Catherine Drea: 'Don’t let rats put you off feeding birds'

Rats are unwelcome visitors
I’ve written about the beauty of country living and how much solace there is in being surrounded by nature.
Today, I’m facing up to one of the greatest challenges, which is when Mr or Mrs Rat come to visit.
I remember listening to David Attenborough talking about the wonder of wildlife and then suddenly when asked if there was any animal that he didn’t like, hearing him admitting that it was rats.
It made me feel a little better that I have a low opinion of them too.
Apparently our fear and dread of rats comes from the days when they carried the plagues across Europe.
The rats were infected and as the Pied Piper demonstrated, they had to be gotten rid of by any means.
Unfortunately many of them still carry disease and so it’s not surprising that most of us dread them.
Everyone has their own rat story. I have quite a few myself.
There was the time when we were renovating an old house and one came into my kitchen, stood up on its hind legs and examined the washing machine.
Then there was the time I found one in the bathroom soaked to the skin and lying dead on the floor.
He had entered the house via the toilet.
But my favourite demon rat was the one that grabbed my sandwich from the table beside my bed while I was reading a story to my son.
I think it was the same lad who dragged my sparkly Christmas shoes across the floor and tried to drag them out through the hole he had come in through.
Building and plumbing in rural Ireland are an open invitation to country rats to poke their noses into our business in far too many creative ways.
I try to accommodate them in my environmentalist’s mind.

= Recorded data =
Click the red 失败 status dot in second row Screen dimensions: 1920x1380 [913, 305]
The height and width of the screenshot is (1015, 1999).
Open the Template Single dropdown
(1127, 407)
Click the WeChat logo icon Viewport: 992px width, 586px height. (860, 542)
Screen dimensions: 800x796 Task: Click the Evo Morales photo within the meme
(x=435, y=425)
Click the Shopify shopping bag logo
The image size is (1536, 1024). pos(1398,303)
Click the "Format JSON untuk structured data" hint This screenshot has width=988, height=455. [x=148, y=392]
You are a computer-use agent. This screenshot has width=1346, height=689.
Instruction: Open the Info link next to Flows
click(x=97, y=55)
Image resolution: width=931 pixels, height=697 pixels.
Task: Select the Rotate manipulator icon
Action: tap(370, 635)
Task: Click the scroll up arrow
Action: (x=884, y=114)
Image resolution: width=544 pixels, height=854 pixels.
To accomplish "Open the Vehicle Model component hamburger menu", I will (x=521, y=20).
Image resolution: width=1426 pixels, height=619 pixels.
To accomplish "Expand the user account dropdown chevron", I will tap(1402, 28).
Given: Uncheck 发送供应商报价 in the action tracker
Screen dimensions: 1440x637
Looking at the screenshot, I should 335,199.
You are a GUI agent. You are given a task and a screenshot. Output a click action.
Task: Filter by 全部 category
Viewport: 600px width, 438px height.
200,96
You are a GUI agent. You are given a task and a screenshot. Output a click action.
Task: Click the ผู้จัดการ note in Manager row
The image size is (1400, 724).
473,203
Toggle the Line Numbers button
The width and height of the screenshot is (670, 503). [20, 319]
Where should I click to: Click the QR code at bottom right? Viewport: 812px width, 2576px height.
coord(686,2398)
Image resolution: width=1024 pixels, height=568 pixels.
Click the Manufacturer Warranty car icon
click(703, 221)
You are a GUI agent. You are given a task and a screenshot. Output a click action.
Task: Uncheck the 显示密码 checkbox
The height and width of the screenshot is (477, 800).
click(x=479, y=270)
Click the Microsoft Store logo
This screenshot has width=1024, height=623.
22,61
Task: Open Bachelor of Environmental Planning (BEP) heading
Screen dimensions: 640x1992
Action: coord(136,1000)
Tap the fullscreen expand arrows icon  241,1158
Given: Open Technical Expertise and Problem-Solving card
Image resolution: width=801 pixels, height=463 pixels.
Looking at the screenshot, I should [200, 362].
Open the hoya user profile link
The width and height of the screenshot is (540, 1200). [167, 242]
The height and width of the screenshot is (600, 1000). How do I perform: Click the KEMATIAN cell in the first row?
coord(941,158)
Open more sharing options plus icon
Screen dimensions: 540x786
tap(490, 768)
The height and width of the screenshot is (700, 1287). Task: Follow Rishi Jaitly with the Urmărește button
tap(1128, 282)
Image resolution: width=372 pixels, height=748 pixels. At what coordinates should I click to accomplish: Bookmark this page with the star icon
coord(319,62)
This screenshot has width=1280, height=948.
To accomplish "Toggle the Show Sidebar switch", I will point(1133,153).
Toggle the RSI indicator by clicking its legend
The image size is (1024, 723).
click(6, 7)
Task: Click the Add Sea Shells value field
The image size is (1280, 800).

= Assignment =
Reproduce the passage of the article on rats between "Rats are unwelcome" and "plagues across Europe.", inclusive. Rely solely on the article on rats and disregard the material.

= Worked solution =
Rats are unwelcome visitors
I’ve written about the beauty of country living and how much solace there is in being surrounded by nature.
Today, I’m facing up to one of the greatest challenges, which is when Mr or Mrs Rat come to visit.
I remember listening to David Attenborough talking about the wonder of wildlife and then suddenly when asked if there was any animal that he didn’t like, hearing him admitting that it was rats.
It made me feel a little better that I have a low opinion of them too.
Apparently our fear and dread of rats comes from the days when they carried the plagues across Europe.